These studies have not, however, taken into account the large evolutionary distance separating the species under study. In fact, the four eukaryotic species for which we currently have the most interaction data (Saccharomyces cerevisiae, Drosophila melanogaster, Caenorhabditis elegans, and Homo sapiens) shared a common ancestor more than 900 million years (My) ago . This raises the intriguing hypothesis that this evolutionary distance is too large for these species to have retained many similarities in their interaction networks. In fact, the relative success of the network alignment approaches hints that evolutionary pressures do not constrain the exact cellular interactions, but instead constrain the required functional complexes that emerge. Hence, the lack of overlap would correspond in part to divergence and not merely to poor coverage.
Even without the ability to compare interactomes directly, one could try to obtain estimates for the rate of change in interactomes by mining existing data with comparative genomics. Previously, Wagner [13,30] used paralogous protein pairs from S. cerevisiae to estimate that 2 × 10−6 new interactions are added to the yeast interactome per protein pair per My, suggesting that, on average, about 50 to 100 new interactions have arisen every 1 My. The method relied on very few interactions between paralogous protein pairs, making it impossible to dissect the different contributions to the average value. Also, in the last three years, we have more data available from a greater number of species, allowing us to compare how interactomes have changed in more recent evolutionary time and to draw more general conclusions about these processes.
We have attempted to evaluate the rate of change of interactions in the interactomes of several eukaryotic species (S. cerevisiae, D. melanogaster, H. sapiens, and C. elegans). We have determined that, in all species tested, interactions change at a rate on the order of 1 × 10−5 interactions per protein pair per My. The approach used allowed us to explore different protein properties influencing interaction turnover. We have observed that specificity in protein binding and protein function can determine link dynamics during the evolution of cellular networks.

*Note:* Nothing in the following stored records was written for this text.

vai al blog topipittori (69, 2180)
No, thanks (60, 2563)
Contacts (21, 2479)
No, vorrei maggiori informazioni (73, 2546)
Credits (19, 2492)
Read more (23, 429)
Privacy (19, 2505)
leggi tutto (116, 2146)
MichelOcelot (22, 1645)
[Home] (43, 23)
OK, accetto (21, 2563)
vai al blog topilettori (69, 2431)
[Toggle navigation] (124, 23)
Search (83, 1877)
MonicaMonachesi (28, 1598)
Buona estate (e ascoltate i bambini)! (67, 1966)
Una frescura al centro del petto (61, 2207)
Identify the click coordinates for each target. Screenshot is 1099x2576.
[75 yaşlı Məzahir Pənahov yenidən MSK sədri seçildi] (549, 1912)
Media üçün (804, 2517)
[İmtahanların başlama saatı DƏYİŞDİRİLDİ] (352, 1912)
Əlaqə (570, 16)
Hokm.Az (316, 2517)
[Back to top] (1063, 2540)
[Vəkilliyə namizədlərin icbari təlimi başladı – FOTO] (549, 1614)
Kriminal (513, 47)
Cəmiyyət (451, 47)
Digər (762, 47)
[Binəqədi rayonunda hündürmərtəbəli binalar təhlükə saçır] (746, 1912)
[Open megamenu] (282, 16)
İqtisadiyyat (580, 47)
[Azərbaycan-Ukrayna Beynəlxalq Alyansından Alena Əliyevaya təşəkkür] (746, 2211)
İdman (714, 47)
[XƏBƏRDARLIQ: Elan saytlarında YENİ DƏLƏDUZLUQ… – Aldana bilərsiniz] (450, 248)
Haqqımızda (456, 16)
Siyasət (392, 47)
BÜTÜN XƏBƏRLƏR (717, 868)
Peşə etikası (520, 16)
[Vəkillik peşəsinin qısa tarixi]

Recently Duplicated Proteins of Eukaryotic Species Have a Fast Rate of Interaction Change
To calculate the rate of interaction change, we have established for each protein, in all species studied here, an approximate age of origin, according to the presence or absence of an identifiable ortholog in several other reference species (see Materials and Methods). We assumed that any interaction observed today with a recently duplicated protein was either inherited in the process of duplication or created after the process of gene duplication. It has been estimated that for S. cerevisiae the fraction of gene duplicates with at least one shared interaction is below 20% after 50 My . For each species, we calculated the fraction of interactions that were also observed with the closest homolog of the recently duplicated protein. Within the time frame studied (20 to 100 My), the fraction of observed conserved interactions after gene duplication was low (1% to 20%, see Tables 1 and S1). Eliminating the interactions likely inherited by duplication, we were left with protein interactions that were either gained in the copy we are considering or they were inherited by duplication and subsequently lost in the homolog. Either of these cases represents an event of interaction change that occurred after gene duplication, and we can thus calculate the rate at which interactions change (see Materials and Methods). This rate for all species was approximately on the order of 1 × 10−5 interactions changed per protein pair per My (see Table 1) and ranged from 5.36 × 10−6 in H. sapiens to 2.45 × 10−5 in S. cerevisiae. Considering the possible protein pairs in the different species (about 1.8 × 107 in S. cerevisiae and 2.3 × 108 in H. sapiens, when excluding splicing alternatives), this estimate would correspond to a change of approximately 100 to 1,000 interactions every My.
Eukaryotic Species Had in the Recent Evolutionary Past a Fast Rate of Change of Interactions
Due to the low coverage of the current interactomes, it is quite possible that these values might change as new data is made available. To study the impact of coverage on the values mentioned above, we have mimicked the effect of lowering the coverage of the current datasets by randomly sampling the interactomes in two ways: randomly removing protein interactions or randomly removing proteins (and their interactions).
The percentage of inherited interactions increased with increasing coverage; approximately linearly in the case of random node removal and nonlinearly in the case of random protein removal (see Figure S1). Therefore, the percentage of inherited interactions is a measure that depends on the size of the network and is therefore likely to change as more data is added.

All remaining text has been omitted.